Output, exactly and in full, only the lines from the one containing "587x367 pixels. Task: Click" to the last line of the data. Pictures should not appear.

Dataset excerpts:
--- START ---

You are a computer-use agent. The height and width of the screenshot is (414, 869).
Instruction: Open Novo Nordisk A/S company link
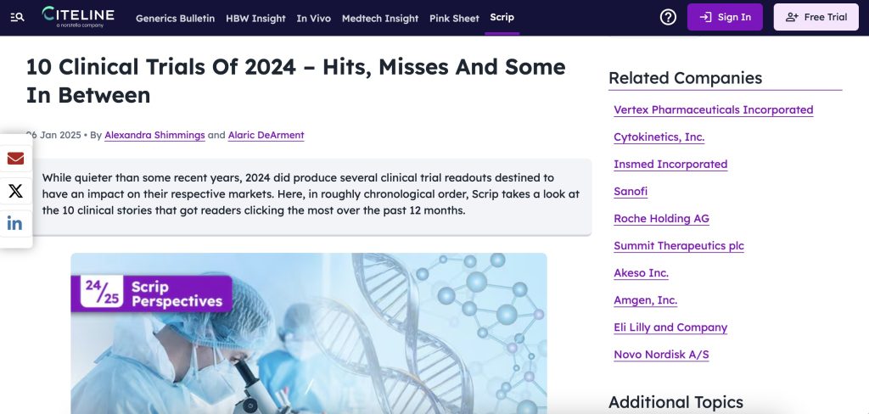click(661, 355)
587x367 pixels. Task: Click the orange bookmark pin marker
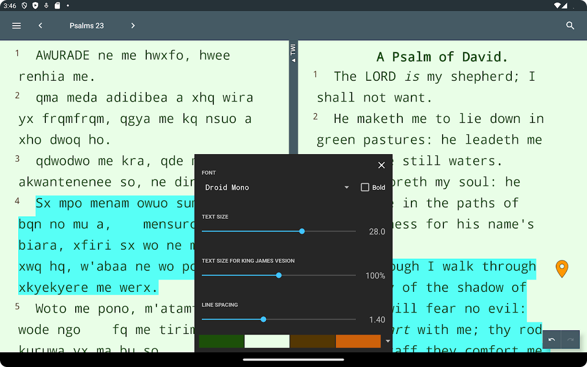click(x=562, y=269)
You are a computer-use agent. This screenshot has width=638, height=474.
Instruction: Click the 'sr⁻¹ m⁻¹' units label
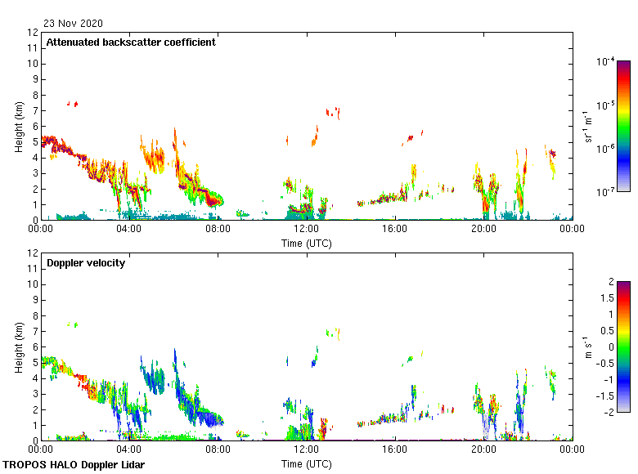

--- END ---

Task output —
587x367 pixels. Task: Click the orange bookmark pin marker
click(x=562, y=269)
You are a computer-use agent. This screenshot has width=638, height=474.
Instruction: Click the 'sr⁻¹ m⁻¹' units label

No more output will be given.